What struck me about seeing the late, great German choreographer Pina Bausch’s Rite of Spring at the Brooklyn Academy of Music last fall was her twist on this force of habit. As her dancers move around viscerally, primally on a stage caked with dirt (war paint), soloists were thrust into the center until fate chose the sacrificial subject. The connection was not just between us as the audience and the Tanztheater Wuppertal as dancers, but between the dancers onstage observing those placed in the eye of the storm. We are both participants and spectators in our rituals, even those that involve just us.

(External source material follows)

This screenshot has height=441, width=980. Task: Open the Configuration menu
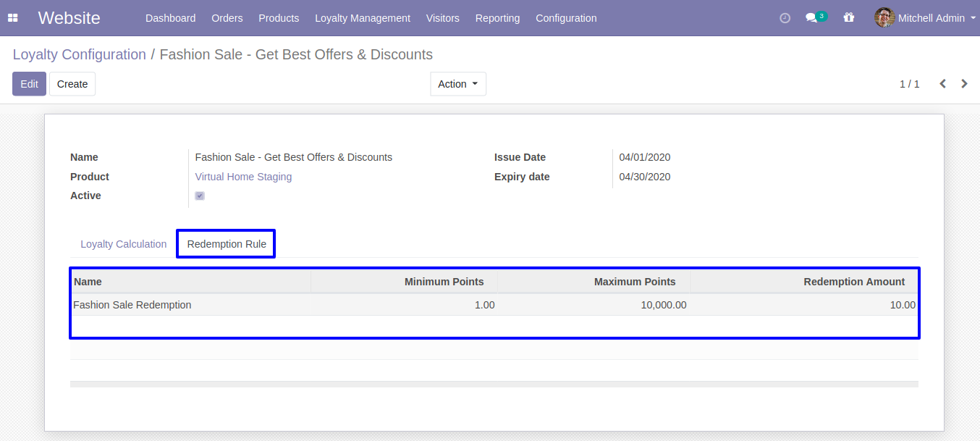click(566, 18)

Similar to “ritual,” the etymology of “theater” comes from the Greek, meaning “place for viewing.” Pina Bausch famously said that “everything belongs to everything else” in the theater. A theater, whether it’s a brick-and-mortar building in Fort Greene, Brooklyn or a dirt-caked circle contained on a stage within that building, therefore becomes a place to both see and be seen and exist in both of those realms at once. To observe action and reaction, and the interdependence of those things.
Today's Contemplation: Pina also remarked, “I'm not so interested in how they move as in what moves them.” So for today’s contemplation: Observe. See your actions, especially those done out of habit. Observe them as you’re doing them, not with judgement, but curiosity. Placing your interest in the details, can you ask yourself not how you move, but what is moving you, in this moment?